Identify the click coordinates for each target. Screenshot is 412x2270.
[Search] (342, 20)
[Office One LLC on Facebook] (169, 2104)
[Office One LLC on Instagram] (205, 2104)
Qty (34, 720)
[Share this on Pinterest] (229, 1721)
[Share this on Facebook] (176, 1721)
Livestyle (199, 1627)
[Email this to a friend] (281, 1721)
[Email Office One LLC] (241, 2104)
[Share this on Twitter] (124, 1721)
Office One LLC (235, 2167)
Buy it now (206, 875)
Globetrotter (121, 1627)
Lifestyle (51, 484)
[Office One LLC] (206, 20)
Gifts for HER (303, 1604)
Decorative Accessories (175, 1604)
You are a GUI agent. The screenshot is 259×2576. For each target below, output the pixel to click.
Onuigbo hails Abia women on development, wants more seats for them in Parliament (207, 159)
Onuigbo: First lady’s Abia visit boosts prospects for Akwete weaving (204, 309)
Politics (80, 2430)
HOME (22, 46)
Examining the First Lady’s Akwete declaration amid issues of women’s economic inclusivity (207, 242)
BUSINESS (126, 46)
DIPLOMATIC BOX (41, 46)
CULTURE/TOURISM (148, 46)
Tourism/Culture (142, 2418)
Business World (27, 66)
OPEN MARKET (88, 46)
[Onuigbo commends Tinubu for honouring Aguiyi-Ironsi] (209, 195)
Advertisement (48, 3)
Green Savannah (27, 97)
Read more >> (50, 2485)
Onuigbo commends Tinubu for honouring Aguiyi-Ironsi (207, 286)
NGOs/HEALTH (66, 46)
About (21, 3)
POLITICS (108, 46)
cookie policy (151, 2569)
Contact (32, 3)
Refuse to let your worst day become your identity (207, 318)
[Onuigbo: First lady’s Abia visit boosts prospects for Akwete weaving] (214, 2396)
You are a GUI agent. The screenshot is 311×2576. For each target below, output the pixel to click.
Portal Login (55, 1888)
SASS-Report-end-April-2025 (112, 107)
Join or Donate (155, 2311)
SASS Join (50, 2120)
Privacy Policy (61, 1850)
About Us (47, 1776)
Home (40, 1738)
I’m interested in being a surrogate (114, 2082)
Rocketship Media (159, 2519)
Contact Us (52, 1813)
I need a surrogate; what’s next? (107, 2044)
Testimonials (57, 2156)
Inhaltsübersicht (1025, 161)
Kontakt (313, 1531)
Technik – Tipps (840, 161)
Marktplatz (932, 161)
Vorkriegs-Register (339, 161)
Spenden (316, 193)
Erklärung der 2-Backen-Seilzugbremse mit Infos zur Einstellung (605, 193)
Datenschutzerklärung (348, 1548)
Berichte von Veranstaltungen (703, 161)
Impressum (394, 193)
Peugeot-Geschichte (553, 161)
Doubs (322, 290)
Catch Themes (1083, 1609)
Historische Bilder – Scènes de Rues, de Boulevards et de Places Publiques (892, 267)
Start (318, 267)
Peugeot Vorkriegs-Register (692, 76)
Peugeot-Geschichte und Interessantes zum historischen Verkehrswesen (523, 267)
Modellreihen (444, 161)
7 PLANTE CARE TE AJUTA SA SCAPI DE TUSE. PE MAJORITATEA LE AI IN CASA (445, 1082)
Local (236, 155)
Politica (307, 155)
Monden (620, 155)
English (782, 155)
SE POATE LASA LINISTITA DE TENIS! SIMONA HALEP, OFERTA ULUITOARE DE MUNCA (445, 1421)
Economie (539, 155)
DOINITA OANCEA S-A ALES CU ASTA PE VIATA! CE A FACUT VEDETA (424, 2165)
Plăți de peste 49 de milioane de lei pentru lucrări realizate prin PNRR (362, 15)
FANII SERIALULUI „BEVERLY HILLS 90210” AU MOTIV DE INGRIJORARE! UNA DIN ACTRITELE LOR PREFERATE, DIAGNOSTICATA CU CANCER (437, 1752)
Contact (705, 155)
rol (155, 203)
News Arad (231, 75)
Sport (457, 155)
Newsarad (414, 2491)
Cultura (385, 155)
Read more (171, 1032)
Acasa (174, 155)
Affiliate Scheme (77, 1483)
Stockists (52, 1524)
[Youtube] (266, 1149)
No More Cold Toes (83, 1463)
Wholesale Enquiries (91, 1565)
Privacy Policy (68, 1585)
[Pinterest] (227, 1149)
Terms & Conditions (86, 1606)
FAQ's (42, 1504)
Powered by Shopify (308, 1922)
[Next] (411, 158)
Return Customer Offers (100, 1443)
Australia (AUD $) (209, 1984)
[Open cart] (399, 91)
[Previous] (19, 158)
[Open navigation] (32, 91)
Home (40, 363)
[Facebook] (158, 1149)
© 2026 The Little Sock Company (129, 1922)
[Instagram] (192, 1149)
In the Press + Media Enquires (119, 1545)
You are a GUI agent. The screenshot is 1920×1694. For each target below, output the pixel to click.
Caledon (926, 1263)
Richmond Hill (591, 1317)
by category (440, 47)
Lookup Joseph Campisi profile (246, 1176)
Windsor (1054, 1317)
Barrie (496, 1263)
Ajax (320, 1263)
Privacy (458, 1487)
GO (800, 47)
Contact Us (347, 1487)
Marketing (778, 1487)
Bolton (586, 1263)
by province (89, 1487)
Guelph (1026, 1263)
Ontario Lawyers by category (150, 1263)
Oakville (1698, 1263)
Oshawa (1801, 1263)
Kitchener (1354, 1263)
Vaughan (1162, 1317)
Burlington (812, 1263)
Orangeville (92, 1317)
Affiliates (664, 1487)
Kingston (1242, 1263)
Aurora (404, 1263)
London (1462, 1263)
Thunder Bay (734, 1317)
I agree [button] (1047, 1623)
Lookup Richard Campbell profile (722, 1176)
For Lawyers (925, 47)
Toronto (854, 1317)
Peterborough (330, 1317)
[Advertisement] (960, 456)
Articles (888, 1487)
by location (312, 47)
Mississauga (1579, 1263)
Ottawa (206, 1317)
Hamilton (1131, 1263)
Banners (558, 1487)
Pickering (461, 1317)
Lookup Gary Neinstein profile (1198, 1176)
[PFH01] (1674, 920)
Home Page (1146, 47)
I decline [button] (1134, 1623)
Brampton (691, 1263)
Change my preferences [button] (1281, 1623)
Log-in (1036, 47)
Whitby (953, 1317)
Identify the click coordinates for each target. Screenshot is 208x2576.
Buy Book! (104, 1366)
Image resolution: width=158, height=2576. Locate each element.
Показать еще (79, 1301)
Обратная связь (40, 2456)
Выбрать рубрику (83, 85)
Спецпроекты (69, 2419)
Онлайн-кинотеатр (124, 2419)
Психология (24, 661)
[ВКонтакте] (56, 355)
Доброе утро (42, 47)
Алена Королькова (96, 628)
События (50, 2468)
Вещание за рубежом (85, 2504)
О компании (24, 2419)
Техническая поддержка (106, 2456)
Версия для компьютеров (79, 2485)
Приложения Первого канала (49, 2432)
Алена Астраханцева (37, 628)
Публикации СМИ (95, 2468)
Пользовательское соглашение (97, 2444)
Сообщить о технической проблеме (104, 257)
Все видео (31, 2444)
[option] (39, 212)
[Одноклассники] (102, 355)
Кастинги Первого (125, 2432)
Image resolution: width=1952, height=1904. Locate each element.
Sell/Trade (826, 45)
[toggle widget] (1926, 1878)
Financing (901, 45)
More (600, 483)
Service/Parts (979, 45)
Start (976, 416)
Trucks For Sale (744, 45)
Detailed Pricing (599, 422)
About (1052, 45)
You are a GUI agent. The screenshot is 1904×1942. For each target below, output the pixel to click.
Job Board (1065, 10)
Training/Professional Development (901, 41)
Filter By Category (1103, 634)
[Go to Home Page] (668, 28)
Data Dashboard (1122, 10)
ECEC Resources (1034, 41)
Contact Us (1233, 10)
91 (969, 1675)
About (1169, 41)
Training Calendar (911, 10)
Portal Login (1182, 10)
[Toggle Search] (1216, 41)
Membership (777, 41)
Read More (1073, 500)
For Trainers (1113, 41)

=-=-=-=-=

▶ _WORK ITEM_
Reproduce exactly, and with no other material, the lines between those holding "Newsarad (414, 2491)" and "Buy Book! (104, 1366)", inclusive.

▶ _REPLY_
Newsarad (414, 2491)
Cultura (385, 155)
Read more (171, 1032)
Acasa (174, 155)
Affiliate Scheme (77, 1483)
Stockists (52, 1524)
[Youtube] (266, 1149)
No More Cold Toes (83, 1463)
Wholesale Enquiries (91, 1565)
Privacy Policy (68, 1585)
[Pinterest] (227, 1149)
Terms & Conditions (86, 1606)
FAQ's (42, 1504)
Powered by Shopify (308, 1922)
[Next] (411, 158)
Return Customer Offers (100, 1443)
Australia (AUD $) (209, 1984)
[Open cart] (399, 91)
[Previous] (19, 158)
[Open navigation] (32, 91)
Home (40, 363)
[Facebook] (158, 1149)
© 2026 The Little Sock Company (129, 1922)
[Instagram] (192, 1149)
In the Press + Media Enquires (119, 1545)
You are a GUI agent. The screenshot is 1920×1694. For each target below, output the pixel to click.
Caledon (926, 1263)
Richmond Hill (591, 1317)
by category (440, 47)
Lookup Joseph Campisi profile (246, 1176)
Windsor (1054, 1317)
Barrie (496, 1263)
Ajax (320, 1263)
Privacy (458, 1487)
GO (800, 47)
Contact Us (347, 1487)
Marketing (778, 1487)
Bolton (586, 1263)
by province (89, 1487)
Guelph (1026, 1263)
Ontario Lawyers by category (150, 1263)
Oakville (1698, 1263)
Oshawa (1801, 1263)
Kitchener (1354, 1263)
Vaughan (1162, 1317)
Burlington (812, 1263)
Orangeville (92, 1317)
Affiliates (664, 1487)
Kingston (1242, 1263)
Aurora (404, 1263)
London (1462, 1263)
Thunder Bay (734, 1317)
I agree [button] (1047, 1623)
Lookup Richard Campbell profile (722, 1176)
For Lawyers (925, 47)
Toronto (854, 1317)
Peterborough (330, 1317)
[Advertisement] (960, 456)
Articles (888, 1487)
by location (312, 47)
Mississauga (1579, 1263)
Ottawa (206, 1317)
Hamilton (1131, 1263)
Banners (558, 1487)
Pickering (461, 1317)
Lookup Gary Neinstein profile (1198, 1176)
[PFH01] (1674, 920)
Home Page (1146, 47)
I decline [button] (1134, 1623)
Brampton (691, 1263)
Change my preferences [button] (1281, 1623)
Log-in (1036, 47)
Whitby (953, 1317)
Identify the click coordinates for each target. Screenshot is 208x2576.
Buy Book! (104, 1366)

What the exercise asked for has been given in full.